== RAW DATA

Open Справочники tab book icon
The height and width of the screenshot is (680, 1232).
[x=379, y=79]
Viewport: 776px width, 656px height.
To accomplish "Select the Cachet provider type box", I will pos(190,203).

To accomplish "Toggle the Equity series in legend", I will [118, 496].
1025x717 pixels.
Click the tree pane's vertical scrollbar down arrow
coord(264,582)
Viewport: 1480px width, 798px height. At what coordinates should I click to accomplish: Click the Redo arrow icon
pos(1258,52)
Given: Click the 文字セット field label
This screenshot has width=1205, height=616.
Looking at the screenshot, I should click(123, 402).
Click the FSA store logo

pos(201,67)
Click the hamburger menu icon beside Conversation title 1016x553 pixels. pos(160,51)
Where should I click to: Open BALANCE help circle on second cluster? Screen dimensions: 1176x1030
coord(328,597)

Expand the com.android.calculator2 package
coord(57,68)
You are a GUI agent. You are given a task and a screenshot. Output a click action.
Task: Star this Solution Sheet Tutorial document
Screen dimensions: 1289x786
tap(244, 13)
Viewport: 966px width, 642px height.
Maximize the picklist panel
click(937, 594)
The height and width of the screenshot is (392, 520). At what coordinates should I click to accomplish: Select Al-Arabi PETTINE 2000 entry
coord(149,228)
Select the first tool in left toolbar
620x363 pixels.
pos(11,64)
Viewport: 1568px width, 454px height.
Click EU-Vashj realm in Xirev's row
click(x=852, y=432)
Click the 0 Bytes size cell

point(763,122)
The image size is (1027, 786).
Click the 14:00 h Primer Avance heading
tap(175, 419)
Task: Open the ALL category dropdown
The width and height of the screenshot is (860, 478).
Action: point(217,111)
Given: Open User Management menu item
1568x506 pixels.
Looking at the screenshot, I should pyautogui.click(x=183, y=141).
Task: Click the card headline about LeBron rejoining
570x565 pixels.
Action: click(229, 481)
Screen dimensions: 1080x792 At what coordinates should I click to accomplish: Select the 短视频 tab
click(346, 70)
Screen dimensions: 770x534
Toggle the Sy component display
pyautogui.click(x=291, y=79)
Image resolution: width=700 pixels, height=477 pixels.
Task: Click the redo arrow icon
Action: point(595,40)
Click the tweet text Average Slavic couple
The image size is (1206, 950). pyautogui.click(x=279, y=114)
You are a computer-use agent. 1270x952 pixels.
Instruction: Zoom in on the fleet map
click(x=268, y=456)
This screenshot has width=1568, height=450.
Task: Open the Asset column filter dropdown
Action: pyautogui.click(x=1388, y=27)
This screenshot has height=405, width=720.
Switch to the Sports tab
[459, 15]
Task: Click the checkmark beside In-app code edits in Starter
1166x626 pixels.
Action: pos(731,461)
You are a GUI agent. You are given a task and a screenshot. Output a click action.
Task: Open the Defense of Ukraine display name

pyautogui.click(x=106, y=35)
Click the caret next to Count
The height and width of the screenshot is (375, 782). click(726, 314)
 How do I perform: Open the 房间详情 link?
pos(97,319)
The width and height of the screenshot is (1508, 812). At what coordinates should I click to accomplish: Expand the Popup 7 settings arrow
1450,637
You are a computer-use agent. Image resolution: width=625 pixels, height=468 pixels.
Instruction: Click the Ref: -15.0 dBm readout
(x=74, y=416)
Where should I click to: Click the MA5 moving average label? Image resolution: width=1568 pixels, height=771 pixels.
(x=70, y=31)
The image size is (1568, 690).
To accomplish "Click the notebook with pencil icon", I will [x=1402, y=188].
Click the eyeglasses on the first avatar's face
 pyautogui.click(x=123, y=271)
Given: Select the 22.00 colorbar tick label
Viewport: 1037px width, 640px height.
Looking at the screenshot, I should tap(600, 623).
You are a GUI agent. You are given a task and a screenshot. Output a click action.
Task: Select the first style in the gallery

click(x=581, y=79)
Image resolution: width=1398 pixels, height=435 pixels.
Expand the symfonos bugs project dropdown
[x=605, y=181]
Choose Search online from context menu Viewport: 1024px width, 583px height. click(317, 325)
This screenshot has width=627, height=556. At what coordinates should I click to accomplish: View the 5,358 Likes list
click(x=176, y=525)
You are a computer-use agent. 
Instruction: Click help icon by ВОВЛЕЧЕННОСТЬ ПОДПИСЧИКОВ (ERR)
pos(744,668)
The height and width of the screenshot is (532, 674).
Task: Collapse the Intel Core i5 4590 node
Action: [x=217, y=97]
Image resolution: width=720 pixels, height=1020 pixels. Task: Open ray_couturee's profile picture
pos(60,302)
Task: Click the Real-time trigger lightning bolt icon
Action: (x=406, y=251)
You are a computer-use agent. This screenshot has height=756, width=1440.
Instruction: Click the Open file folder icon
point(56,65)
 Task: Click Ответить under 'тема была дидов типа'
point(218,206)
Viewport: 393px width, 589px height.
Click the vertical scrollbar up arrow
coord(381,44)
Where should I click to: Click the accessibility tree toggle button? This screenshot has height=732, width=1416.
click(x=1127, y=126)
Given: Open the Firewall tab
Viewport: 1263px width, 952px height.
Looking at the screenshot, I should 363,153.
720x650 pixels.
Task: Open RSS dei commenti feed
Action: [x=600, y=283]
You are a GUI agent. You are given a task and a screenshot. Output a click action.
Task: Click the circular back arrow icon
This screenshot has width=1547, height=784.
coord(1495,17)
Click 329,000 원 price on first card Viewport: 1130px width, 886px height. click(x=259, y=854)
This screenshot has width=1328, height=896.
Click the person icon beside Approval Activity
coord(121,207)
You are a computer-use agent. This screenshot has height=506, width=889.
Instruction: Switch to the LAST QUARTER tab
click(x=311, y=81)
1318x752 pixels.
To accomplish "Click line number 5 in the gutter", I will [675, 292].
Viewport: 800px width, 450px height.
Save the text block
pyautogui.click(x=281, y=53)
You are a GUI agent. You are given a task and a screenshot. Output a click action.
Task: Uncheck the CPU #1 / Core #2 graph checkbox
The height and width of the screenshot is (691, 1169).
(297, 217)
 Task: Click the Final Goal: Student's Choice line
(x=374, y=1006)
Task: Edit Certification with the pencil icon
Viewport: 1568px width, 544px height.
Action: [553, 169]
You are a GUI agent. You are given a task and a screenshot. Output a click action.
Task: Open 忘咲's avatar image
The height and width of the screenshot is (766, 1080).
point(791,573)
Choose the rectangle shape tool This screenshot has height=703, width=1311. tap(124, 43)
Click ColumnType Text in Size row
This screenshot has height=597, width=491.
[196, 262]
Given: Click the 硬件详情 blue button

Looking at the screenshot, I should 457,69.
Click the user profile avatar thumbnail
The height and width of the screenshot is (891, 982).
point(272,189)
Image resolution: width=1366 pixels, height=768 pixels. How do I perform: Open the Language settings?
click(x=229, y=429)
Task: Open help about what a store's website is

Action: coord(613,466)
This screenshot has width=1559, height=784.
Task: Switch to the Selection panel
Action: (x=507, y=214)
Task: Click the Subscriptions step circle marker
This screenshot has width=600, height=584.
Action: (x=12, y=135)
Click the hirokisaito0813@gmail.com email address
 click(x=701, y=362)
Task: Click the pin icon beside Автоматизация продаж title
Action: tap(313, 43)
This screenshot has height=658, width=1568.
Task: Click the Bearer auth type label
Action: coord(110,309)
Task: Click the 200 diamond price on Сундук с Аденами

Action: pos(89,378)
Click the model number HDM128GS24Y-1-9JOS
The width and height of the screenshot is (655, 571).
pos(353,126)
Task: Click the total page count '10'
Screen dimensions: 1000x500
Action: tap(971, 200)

====

#### WHAT THE TASK ASKS:
Transcribe every entry in the listing, word for word.

#### EXERCISE OUTPUT:
Open Справочники tab book icon
The height and width of the screenshot is (680, 1232).
[x=379, y=79]
Viewport: 776px width, 656px height.
To accomplish "Select the Cachet provider type box", I will pos(190,203).

To accomplish "Toggle the Equity series in legend", I will [118, 496].
1025x717 pixels.
Click the tree pane's vertical scrollbar down arrow
coord(264,582)
Viewport: 1480px width, 798px height. At what coordinates should I click to accomplish: Click the Redo arrow icon
pos(1258,52)
Given: Click the 文字セット field label
This screenshot has width=1205, height=616.
Looking at the screenshot, I should click(123, 402).
Click the FSA store logo

pos(201,67)
Click the hamburger menu icon beside Conversation title 1016x553 pixels. pos(160,51)
Where should I click to: Open BALANCE help circle on second cluster? Screen dimensions: 1176x1030
coord(328,597)

Expand the com.android.calculator2 package
coord(57,68)
You are a GUI agent. You are given a task and a screenshot. Output a click action.
Task: Star this Solution Sheet Tutorial document
Screen dimensions: 1289x786
tap(244, 13)
Viewport: 966px width, 642px height.
Maximize the picklist panel
click(937, 594)
The height and width of the screenshot is (392, 520). At what coordinates should I click to accomplish: Select Al-Arabi PETTINE 2000 entry
coord(149,228)
Select the first tool in left toolbar
620x363 pixels.
pos(11,64)
Viewport: 1568px width, 454px height.
Click EU-Vashj realm in Xirev's row
click(x=852, y=432)
Click the 0 Bytes size cell

point(763,122)
The image size is (1027, 786).
Click the 14:00 h Primer Avance heading
tap(175, 419)
Task: Open the ALL category dropdown
The width and height of the screenshot is (860, 478).
Action: point(217,111)
Given: Open User Management menu item
1568x506 pixels.
Looking at the screenshot, I should pyautogui.click(x=183, y=141).
Task: Click the card headline about LeBron rejoining
570x565 pixels.
Action: click(229, 481)
Screen dimensions: 1080x792 At what coordinates should I click to accomplish: Select the 短视频 tab
click(346, 70)
Screen dimensions: 770x534
Toggle the Sy component display
pyautogui.click(x=291, y=79)
Image resolution: width=700 pixels, height=477 pixels.
Task: Click the redo arrow icon
Action: point(595,40)
Click the tweet text Average Slavic couple
The image size is (1206, 950). pyautogui.click(x=279, y=114)
You are a computer-use agent. 1270x952 pixels.
Instruction: Zoom in on the fleet map
click(x=268, y=456)
This screenshot has width=1568, height=450.
Task: Open the Asset column filter dropdown
Action: pyautogui.click(x=1388, y=27)
This screenshot has height=405, width=720.
Switch to the Sports tab
[459, 15]
Task: Click the checkmark beside In-app code edits in Starter
1166x626 pixels.
Action: pos(731,461)
You are a GUI agent. You are given a task and a screenshot. Output a click action.
Task: Open the Defense of Ukraine display name

pyautogui.click(x=106, y=35)
Click the caret next to Count
The height and width of the screenshot is (375, 782). click(726, 314)
 How do I perform: Open the 房间详情 link?
pos(97,319)
The width and height of the screenshot is (1508, 812). At what coordinates should I click to accomplish: Expand the Popup 7 settings arrow
1450,637
You are a computer-use agent. Image resolution: width=625 pixels, height=468 pixels.
Instruction: Click the Ref: -15.0 dBm readout
(x=74, y=416)
Where should I click to: Click the MA5 moving average label? Image resolution: width=1568 pixels, height=771 pixels.
(x=70, y=31)
The image size is (1568, 690).
To accomplish "Click the notebook with pencil icon", I will [x=1402, y=188].
Click the eyeglasses on the first avatar's face
 pyautogui.click(x=123, y=271)
Given: Select the 22.00 colorbar tick label
Viewport: 1037px width, 640px height.
Looking at the screenshot, I should tap(600, 623).
You are a GUI agent. You are given a task and a screenshot. Output a click action.
Task: Select the first style in the gallery

click(x=581, y=79)
Image resolution: width=1398 pixels, height=435 pixels.
Expand the symfonos bugs project dropdown
[x=605, y=181]
Choose Search online from context menu Viewport: 1024px width, 583px height. click(317, 325)
This screenshot has width=627, height=556. At what coordinates should I click to accomplish: View the 5,358 Likes list
click(x=176, y=525)
You are a computer-use agent. 
Instruction: Click help icon by ВОВЛЕЧЕННОСТЬ ПОДПИСЧИКОВ (ERR)
pos(744,668)
The height and width of the screenshot is (532, 674).
Task: Collapse the Intel Core i5 4590 node
Action: [x=217, y=97]
Image resolution: width=720 pixels, height=1020 pixels. Task: Open ray_couturee's profile picture
pos(60,302)
Task: Click the Real-time trigger lightning bolt icon
Action: (x=406, y=251)
You are a computer-use agent. This screenshot has height=756, width=1440.
Instruction: Click the Open file folder icon
point(56,65)
 Task: Click Ответить under 'тема была дидов типа'
point(218,206)
Viewport: 393px width, 589px height.
Click the vertical scrollbar up arrow
coord(381,44)
Where should I click to: Click the accessibility tree toggle button? This screenshot has height=732, width=1416.
click(x=1127, y=126)
Given: Open the Firewall tab
Viewport: 1263px width, 952px height.
Looking at the screenshot, I should 363,153.
720x650 pixels.
Task: Open RSS dei commenti feed
Action: [x=600, y=283]
You are a GUI agent. You are given a task and a screenshot. Output a click action.
Task: Click the circular back arrow icon
This screenshot has width=1547, height=784.
coord(1495,17)
Click 329,000 원 price on first card Viewport: 1130px width, 886px height. click(x=259, y=854)
This screenshot has width=1328, height=896.
Click the person icon beside Approval Activity
coord(121,207)
You are a computer-use agent. This screenshot has height=506, width=889.
Instruction: Switch to the LAST QUARTER tab
click(x=311, y=81)
1318x752 pixels.
To accomplish "Click line number 5 in the gutter", I will [675, 292].
Viewport: 800px width, 450px height.
Save the text block
pyautogui.click(x=281, y=53)
You are a GUI agent. You are given a task and a screenshot. Output a click action.
Task: Uncheck the CPU #1 / Core #2 graph checkbox
The height and width of the screenshot is (691, 1169).
(297, 217)
 Task: Click the Final Goal: Student's Choice line
(x=374, y=1006)
Task: Edit Certification with the pencil icon
Viewport: 1568px width, 544px height.
Action: [553, 169]
You are a GUI agent. You are given a task and a screenshot. Output a click action.
Task: Open 忘咲's avatar image
The height and width of the screenshot is (766, 1080).
point(791,573)
Choose the rectangle shape tool This screenshot has height=703, width=1311. tap(124, 43)
Click ColumnType Text in Size row
This screenshot has height=597, width=491.
[196, 262]
Given: Click the 硬件详情 blue button

Looking at the screenshot, I should 457,69.
Click the user profile avatar thumbnail
The height and width of the screenshot is (891, 982).
point(272,189)
Image resolution: width=1366 pixels, height=768 pixels. How do I perform: Open the Language settings?
click(x=229, y=429)
Task: Open help about what a store's website is

Action: coord(613,466)
This screenshot has width=1559, height=784.
Task: Switch to the Selection panel
Action: (x=507, y=214)
Task: Click the Subscriptions step circle marker
This screenshot has width=600, height=584.
Action: (x=12, y=135)
Click the hirokisaito0813@gmail.com email address
 click(x=701, y=362)
Task: Click the pin icon beside Автоматизация продаж title
Action: tap(313, 43)
This screenshot has height=658, width=1568.
Task: Click the Bearer auth type label
Action: coord(110,309)
Task: Click the 200 diamond price on Сундук с Аденами

Action: pos(89,378)
Click the model number HDM128GS24Y-1-9JOS
The width and height of the screenshot is (655, 571).
pos(353,126)
Task: Click the total page count '10'
Screen dimensions: 1000x500
Action: tap(971, 200)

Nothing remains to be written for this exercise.